TAREAS POR REALIZAR
1. Transcriba literalmente el pasaje del texto sobre Alberto Flores Galindo que comienza con "Habría mucho que" y llega hasta "todavía como provisionales.".
2. Según el texto sobre Alberto Flores Galindo, ¿en qué fecha falleció?
3. Prosiga el texto sobre Alberto Flores Galindo a partir de su última oración.

TEXTO DE ORIGEN
• • • • • • •
Hace poco más de 17 años, el 26 de marzo de 1990, falleció Alberto Flores Galindo. Ha pasado casi una generación desde entonces y los jóvenes de hoy prácticamente lo desconocen. Más aún en el contexto de la realidad de nuestro país donde, entre otras cosas, no se lee. Producir, debatir, divulgar es una tarea que llega a unos cuantos privilegiados o a círculos muy estrechos. Ello también se refleja en que, para los que no leen, las formas orales (conferencias, mesas redondas) no están a su alcance por su alto nivel de especialización. Por la falta de acercamiento entre el mundo de la producción intelectual y la mayoría de las personas, especialmente los jóvenes.
Habría mucho que decir sobre su vida y su obra, sobre la cual todavía no se ha escrito lo suficiente. Sin arriesgarse a realizar un estudio integral, las notas de este breve comentario deberán tomarse todavía como provisionales.
• • • • • • •
DATOS DISPONIBLES
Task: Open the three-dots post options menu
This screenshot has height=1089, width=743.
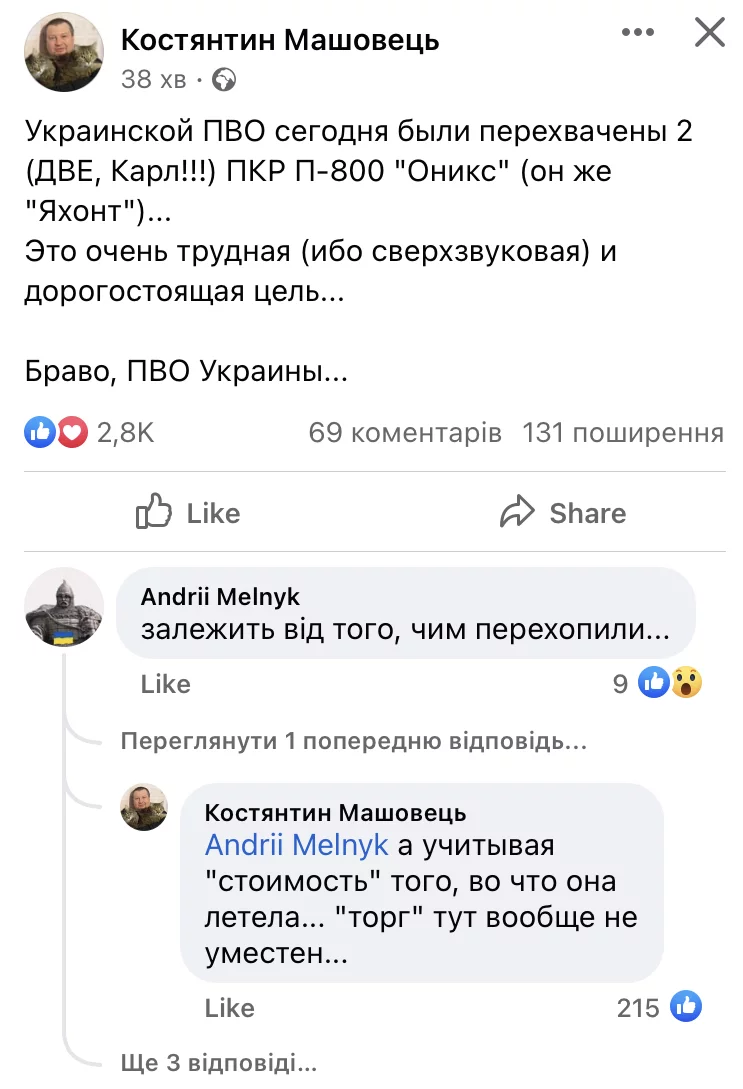Action: click(x=638, y=33)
• • • • • • •
RESPUESTAS
1.
Habría mucho que decir sobre su vida y su obra, sobre la cual todavía no se ha escrito lo suficiente. Sin arriesgarse a realizar un estudio integral, las notas de este breve comentario deberán tomarse todavía como provisionales.

2. El 26 de marzo de 1990.

3.
Quizá la primera cosa obvia que habría que señalar es quién era Alberto Flores Galindo. Nacido en el puerto del Callao el 28 de mayo de 1949, hijo de padres de clase media, realizó sus estudios en el Colegio La Salle y luego Historia en la Universidad Católica. Más tarde, obtuvo su doctorado en la Ecole Pratique des Hautes Etudes de París, donde estudió con los más importantes historiadores franceses de entonces, como Fernand Braudel y Pierre Vilar, así como el italiano Ruggiero Romano, gracias a una beca del gobierno francés. Al volver al Perú no sólo de dedicó a la docencia e investigación universitaria en la Universidad Católica, sino que además practicó el periodismo a través de diversos diarios y revistas. La mayoría de ellas fueron de gran importancia en las décadas de 1970 y 1980 (La Jornada, El Caballo Rojo, 30 días, Amauta, Cambio).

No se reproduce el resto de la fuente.